= Extracted records =
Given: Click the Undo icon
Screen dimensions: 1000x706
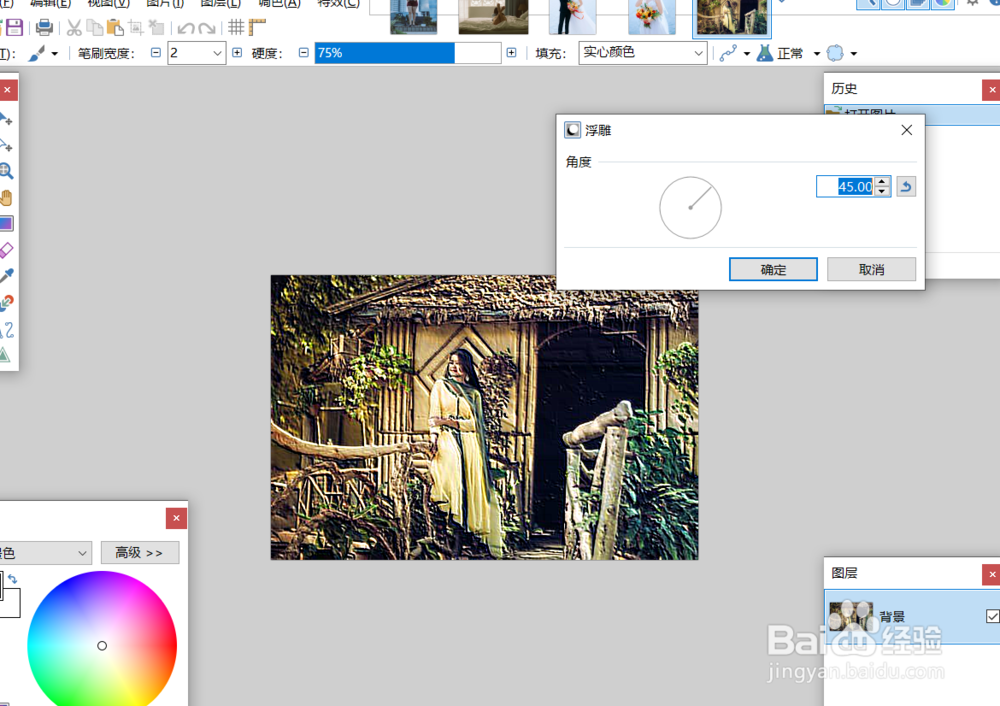Looking at the screenshot, I should click(186, 28).
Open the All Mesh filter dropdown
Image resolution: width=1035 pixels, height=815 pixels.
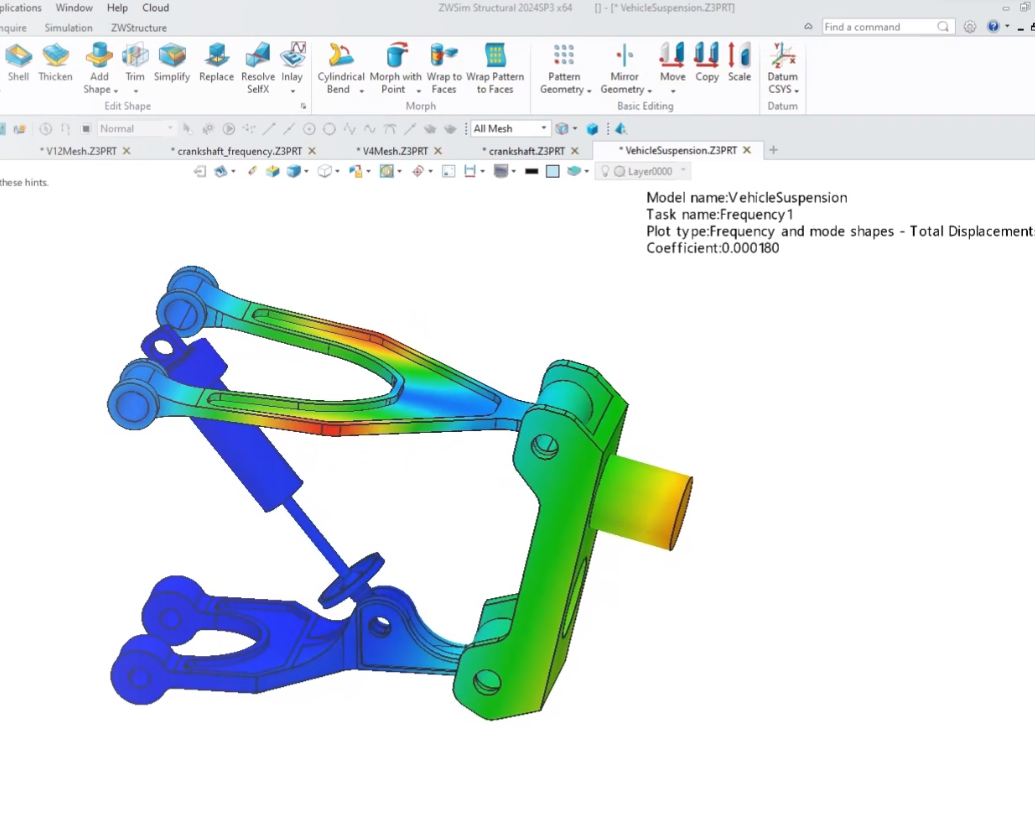(x=543, y=129)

= Your task =
Would you please print only the lines running from the one with "Open the All Mesh filter dropdown" to the final line of the entries above, exactly as written and without pictures?

= Exercise result =
Open the All Mesh filter dropdown
Image resolution: width=1035 pixels, height=815 pixels.
(x=543, y=129)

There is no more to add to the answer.